Nessa conjuntura correlacionada fora a falta de razões de punir, com os “achismos” de alguns autores do direito, que compreendem a ciência jurídica como produto pronto e acabado, que basta a mera subsunção como requisito para punir. Ora, a subsunção é um reducionismo a justiça que deveria ser tratado como uma ofensiva aos manejadores do conhecimento.
Diante, da inexistência de uma ciência jurídica como sistema fechado é que não se pode aceitar decisões que privam a liberdade de forma antecipada sem a materialidade da culpa, definidos por meio de razões que não dialogam com o meio e suas consequências fáticas. Como converter o flagrante em prisão preventiva de um morador de rua, dependente químico, acusado de furto de alimentos em uma rede de supermercado, por ter o custodiado acusações por outras práticas de furto, cujo a res furtiva detém a mesma natureza, direcionando-o a uma Penitenciária que, como quase todas no Brasil, estão superlotadas?
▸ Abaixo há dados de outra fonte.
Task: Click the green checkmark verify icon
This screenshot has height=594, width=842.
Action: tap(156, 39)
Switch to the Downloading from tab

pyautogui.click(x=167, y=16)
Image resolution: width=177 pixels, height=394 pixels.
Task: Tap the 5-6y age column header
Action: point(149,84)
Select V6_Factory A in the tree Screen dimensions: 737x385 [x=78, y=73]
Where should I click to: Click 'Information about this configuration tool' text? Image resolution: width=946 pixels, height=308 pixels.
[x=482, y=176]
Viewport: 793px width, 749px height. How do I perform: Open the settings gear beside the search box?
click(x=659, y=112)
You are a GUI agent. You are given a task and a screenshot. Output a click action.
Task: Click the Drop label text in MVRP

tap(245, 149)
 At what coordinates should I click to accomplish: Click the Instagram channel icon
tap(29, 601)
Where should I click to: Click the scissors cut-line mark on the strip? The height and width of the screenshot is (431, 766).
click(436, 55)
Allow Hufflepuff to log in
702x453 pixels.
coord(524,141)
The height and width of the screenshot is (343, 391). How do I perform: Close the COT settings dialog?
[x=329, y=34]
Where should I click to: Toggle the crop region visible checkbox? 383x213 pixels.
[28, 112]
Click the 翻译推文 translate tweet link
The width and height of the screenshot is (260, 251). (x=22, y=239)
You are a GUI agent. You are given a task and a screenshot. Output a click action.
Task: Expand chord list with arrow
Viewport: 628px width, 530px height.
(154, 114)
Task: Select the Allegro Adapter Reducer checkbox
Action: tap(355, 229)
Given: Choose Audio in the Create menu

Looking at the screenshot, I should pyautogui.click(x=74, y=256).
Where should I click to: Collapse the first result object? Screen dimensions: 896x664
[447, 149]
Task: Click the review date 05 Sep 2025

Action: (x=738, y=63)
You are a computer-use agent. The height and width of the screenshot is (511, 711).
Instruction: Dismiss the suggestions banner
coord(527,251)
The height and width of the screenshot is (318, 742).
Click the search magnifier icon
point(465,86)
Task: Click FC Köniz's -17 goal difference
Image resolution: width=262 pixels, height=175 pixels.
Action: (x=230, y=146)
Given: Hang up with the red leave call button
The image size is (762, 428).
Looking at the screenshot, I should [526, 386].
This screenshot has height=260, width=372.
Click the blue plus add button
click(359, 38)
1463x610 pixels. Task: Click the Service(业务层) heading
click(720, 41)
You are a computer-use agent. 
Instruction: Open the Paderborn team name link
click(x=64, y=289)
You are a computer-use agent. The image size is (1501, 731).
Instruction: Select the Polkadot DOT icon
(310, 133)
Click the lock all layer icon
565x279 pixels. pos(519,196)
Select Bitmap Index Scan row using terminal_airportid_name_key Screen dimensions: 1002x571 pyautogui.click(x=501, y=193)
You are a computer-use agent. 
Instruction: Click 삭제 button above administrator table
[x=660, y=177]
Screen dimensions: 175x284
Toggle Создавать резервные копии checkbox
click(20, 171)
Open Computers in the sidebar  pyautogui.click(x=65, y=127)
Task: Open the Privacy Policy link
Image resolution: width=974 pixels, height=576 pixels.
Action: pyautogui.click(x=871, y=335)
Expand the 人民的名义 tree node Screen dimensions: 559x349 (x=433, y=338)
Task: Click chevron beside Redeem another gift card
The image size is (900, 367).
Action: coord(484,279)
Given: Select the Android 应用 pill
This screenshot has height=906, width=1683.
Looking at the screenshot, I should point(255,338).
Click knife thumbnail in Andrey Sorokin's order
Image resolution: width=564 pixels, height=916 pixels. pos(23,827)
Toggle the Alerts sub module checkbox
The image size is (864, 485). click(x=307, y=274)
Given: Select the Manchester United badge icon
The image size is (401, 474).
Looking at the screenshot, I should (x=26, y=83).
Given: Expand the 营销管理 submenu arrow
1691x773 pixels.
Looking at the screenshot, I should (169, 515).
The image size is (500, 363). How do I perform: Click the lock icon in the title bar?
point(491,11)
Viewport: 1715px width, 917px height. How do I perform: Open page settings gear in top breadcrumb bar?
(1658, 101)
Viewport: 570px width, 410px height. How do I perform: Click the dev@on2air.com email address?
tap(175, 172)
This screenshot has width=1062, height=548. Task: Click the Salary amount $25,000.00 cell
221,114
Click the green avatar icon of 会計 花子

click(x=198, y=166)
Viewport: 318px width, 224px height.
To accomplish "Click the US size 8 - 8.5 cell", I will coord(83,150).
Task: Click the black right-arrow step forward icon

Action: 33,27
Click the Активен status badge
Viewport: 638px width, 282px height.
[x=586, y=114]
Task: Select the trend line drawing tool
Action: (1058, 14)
É irracional, sequer podemos chamar de uma solução paliativa, deveria, sim, ser batizado como o nome popular atribuído ao furto de energia elétrica, é apenas um “gato”. Uma forma momentânea de aplicar uma justiça que se racionaliza em si mesmo, essa não é uma justiça eficaz!
Necessário que as decisões de natureza sancionadoras da liberdade tenham materialidade legitime pelas necessidades e limitações do meio, as razões da punição devem sair do papel, não há que se falar em justiça que não se fundamente sobre sentimentos indeléveis do coração do homem.
Por fim, para que se haja uma possivel solução as indagações que foram postas no início do presente artigo, questionamos: como poderia na justiça da ficção acontecer as mais óbvias transgressões aos direitos? Como poderia se acusar sem provas ou colocar a culpa na mocinha por furtar a vilã? Responde-se, da mesma forma que foi possível o direito permitir que milhares de pessoas fossem mortas e torturadas pela sua crença (holocausto), cor (escravidão), opção sexual (Orlando 2016), gênero (Incêndio na fábrica Triangle Shirtwaist)! Pela Indiferença.